Cancel all your plans and call in sick; once you start reading, you’ll be caught in your own escape room—the only key to...

Four people answer an ominous summons from human resources only to be deliberately trapped in an elevator in Goldin’s debut thriller.

In the highflying world of finance, Vincent, Sam, Jules, and Sylvie used to be superstars, but recently they’ve failed to close too many lucrative deals, and they know their jobs are hanging by a thread. Called to a Friday evening meeting at an office building under construction, they become trapped in the steel elevator, which has been rigged to emulate an escape room. If they solve the clues, perhaps they can find their way out. At first, they assume it’s just the worst team-building exercise ever—but the clues point them toward a much darker possibility. How much do they know about the deaths of two young associates? Will they be able to solve the mystery and escape—or is the whole system rigged against them? There’s a Spanish proverb used by Tana French in The Likeness: “ 'Take what you want and pay for it,’ says God.” The main characters in Goldin’s novel should probably have paid more attention to the second half of that saying. Powerful, attractive, and unbelievably wealthy, they truly believe that their security and success are worth protecting at any cost.

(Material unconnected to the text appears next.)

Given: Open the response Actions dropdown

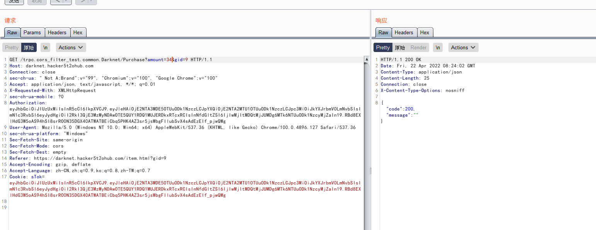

Despite the unsavory characters—or perhaps even because of them—this novel is pure entertainment. Offering a modern take on the classic locked-room mystery, Goldin strings the reader along by alternating chapters set in the past and in the present and by peppering the present chapters with riddles and word games. This is a commentary on the cutthroat, hypocritical world of finance, where one must sacrifice everything to stay on top. It provides us with antagonists we love to hate as well as a sympathetic heroine who pays the ultimate price for survival: her own sense of goodness and fair play.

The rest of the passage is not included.